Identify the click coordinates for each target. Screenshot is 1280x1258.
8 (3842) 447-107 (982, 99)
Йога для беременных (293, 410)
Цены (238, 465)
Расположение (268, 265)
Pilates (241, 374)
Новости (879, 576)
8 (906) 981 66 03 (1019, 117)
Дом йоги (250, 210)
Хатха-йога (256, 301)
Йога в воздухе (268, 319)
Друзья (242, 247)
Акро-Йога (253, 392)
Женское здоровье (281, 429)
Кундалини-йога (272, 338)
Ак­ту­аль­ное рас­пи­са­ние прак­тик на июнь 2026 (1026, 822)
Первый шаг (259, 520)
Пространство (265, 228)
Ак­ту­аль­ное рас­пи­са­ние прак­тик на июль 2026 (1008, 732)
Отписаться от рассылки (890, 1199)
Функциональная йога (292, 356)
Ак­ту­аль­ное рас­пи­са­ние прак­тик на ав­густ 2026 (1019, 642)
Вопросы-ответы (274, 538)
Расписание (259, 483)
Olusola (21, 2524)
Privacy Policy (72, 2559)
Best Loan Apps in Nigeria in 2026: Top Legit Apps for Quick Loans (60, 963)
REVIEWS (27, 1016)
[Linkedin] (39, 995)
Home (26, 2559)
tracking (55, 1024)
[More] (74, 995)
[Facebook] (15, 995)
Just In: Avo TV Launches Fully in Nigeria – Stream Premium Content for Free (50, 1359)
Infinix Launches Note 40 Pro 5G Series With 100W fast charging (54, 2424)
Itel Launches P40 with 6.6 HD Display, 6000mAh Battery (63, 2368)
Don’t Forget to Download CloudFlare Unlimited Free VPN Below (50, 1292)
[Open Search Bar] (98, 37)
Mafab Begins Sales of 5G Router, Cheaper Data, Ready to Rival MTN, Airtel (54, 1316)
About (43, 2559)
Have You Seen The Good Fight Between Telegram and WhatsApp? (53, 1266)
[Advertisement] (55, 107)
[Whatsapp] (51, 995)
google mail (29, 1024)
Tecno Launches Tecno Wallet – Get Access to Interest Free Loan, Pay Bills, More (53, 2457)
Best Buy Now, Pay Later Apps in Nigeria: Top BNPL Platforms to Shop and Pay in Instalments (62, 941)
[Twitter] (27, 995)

▶ **Aim of the task**: Among the lines above, which ones include the word "Nigeria"? Copy them.

▶ **Final answer**:
Best Loan Apps in Nigeria in 2026: Top Legit Apps for Quick Loans (60, 963)
Just In: Avo TV Launches Fully in Nigeria – Stream Premium Content for Free (50, 1359)
Best Buy Now, Pay Later Apps in Nigeria: Top BNPL Platforms to Shop and Pay in Instalments (62, 941)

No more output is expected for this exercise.